Epidemiologist and infectious diseases expert Professor Abdool Karim said the world was not out of the woods yet. He said the spike was experienced in a number of countries, not just in South Africa.

“Among the countries that are battling with the current Covid-19 spikes is Singapore, which is experiencing severe cases. These cases are driven by new variants, and there are many of them,” said Karim.

Karim said in South Africa the recent spikes were driven by the X.1 and BB. variants, which are the sublineages of the Omicron variant. He said that although there was an increase in Covid-19 infections, these cases had not resulted in many hospitalisations.

“We were expecting a new wave by October and that wave didn’t come, but what we have seen is an increase of Covid-19 positive tests in sewage. However, the public must not panic,” he said.

He warned the public to avoid poorly ventilated places and to wear masks in crowded places.

Professor Cheryl Cohen, of the National Institute for Communicable Diseases (NICD), said testing was at a very low level at present and this was affecting the interpretation of data.

“We did observe an increase in the percentage of cases testing positive over the last few weeks, likely reflecting an increase in transmission in the community. In general case numbers have remained low, there was a small increase in case numbers in the week ending 15 October but this was not sustained and case numbers have remained stable or decreasing in recent weeks,” said Cohen.

Cohen also confirmed that hospitalisations were at low levels and had not shown an increasing trend. She said this was probably because of the high levels of immunity in the population.

However, Cohen warned that with the festive season approaching, the country might expect an increase in Covid-19 cases.

“With increased travel and gatherings over the festive season it is possible that we will see another increase in transmission.
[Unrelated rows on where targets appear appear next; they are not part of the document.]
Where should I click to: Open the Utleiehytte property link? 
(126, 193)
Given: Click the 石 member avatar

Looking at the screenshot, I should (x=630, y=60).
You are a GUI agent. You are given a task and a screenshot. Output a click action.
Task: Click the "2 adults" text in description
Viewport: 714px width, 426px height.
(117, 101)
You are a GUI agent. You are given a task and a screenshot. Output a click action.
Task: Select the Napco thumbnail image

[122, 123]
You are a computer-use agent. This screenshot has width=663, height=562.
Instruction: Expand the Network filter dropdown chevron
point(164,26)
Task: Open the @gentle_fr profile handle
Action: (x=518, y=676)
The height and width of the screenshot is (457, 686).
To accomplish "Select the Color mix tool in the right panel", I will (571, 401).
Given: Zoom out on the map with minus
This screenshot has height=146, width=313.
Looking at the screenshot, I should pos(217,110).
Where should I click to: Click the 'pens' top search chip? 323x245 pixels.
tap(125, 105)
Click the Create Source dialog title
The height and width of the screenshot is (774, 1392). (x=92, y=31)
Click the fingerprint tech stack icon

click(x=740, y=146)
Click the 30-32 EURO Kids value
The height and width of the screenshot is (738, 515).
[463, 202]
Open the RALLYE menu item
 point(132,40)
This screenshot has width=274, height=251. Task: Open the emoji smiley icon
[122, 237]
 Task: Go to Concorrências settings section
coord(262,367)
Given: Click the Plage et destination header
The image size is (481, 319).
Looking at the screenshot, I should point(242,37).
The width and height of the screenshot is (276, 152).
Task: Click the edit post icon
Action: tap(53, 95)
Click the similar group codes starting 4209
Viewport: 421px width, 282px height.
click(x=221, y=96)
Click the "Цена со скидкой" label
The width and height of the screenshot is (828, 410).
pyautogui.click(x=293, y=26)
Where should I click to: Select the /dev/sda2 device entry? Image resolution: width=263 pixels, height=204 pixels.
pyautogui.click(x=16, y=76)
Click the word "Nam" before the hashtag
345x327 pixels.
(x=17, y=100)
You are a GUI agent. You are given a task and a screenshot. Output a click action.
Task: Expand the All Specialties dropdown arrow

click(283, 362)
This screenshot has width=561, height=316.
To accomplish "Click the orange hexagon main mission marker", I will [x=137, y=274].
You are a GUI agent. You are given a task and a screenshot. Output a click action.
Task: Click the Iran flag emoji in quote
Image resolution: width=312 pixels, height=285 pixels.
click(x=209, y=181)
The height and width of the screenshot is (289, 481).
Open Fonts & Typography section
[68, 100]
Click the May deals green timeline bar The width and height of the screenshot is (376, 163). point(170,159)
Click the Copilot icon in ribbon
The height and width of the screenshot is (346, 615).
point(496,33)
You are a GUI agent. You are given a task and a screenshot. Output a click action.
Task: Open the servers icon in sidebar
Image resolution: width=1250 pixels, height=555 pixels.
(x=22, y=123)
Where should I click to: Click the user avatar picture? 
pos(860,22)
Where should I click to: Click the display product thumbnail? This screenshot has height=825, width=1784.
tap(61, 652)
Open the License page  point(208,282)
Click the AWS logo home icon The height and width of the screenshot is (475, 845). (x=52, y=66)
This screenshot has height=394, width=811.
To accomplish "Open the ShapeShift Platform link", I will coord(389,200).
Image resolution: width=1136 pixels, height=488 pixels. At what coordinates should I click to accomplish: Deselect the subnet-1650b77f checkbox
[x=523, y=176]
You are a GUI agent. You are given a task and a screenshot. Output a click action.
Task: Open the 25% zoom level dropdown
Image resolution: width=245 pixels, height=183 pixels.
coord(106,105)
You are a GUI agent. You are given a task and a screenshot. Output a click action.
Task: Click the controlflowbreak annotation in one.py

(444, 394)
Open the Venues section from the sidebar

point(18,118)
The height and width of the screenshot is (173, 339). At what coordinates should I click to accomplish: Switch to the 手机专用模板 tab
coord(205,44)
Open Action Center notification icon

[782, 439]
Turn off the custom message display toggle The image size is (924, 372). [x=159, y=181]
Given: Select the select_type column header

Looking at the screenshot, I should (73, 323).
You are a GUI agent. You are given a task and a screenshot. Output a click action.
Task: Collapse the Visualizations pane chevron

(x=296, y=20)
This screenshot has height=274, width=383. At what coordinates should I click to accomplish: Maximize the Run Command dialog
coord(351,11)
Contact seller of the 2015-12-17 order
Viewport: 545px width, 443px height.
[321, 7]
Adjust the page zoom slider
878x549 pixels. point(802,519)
Covid-19 still remains a potentially severe disease, particularly for the elderly or those with underlying illness,” she warned.

Provincial Health Department spokesperson Mark van der Heever said that on November 1 there were 229 active cases of Covid-19 in the province.

He said that although the province was recording new cases, the level of infections was nowhere near that experienced during the height of the pandemic.

“We are learning to live with Covid, and the best defence against severe infections is to get vaccinated.

“Our teams are still offering vaccination against Covid at outreaches and facilities.”

Van der Heever said during this season people should socialise in a safe and responsible manner.

“While summer brings festivities and more social engagement, we have also learned that if we engage in safe behaviours, we reduce the risk of spreading diseases, such as doing things outdoors, ensuring the windows are open indoors to allow for fresh air, and wearing your mask when you are not feeling well, especially when with vulnerable persons,” he said.

Meanwhile, a Unicef report said that Covid-19 had robbed 150 000 South African children of one or both parents or a secondary caregiver.

“The tragic and increasing number of Covid-19 orphans is also a reminder that Covid-19 is not over, and the virus has led to the deaths of more than 1 million people globally this year alone, according to WHO figures,” the report said.

“Unicef South Africa continues its Covid-19 response with the national and provincial departments of Health to help build further momentum towards the 70% coverage target of the adult population by the end the year. This includes strengthening vaccine cold-chain management and systems, as well as communication and community engagement work to bolster Covid-19 vaccine coverage and routine childhood immunisation.”

Unicef deputy representative for South Africa Muriel Mafico said the loss of a parent or caregiver had lifelong effects on children.

“Children’s lives have been devastated by the pandemic in so many ways and for those who have lost parents or caregivers the deep scars will last forever.

“But with love and care, access to social protection, education and opportunities for growth and development, these children can recover, thrive and realise their full potential.”

Since the pandemic, nearly 10 000 children in the Western Cape have ended up in foster care.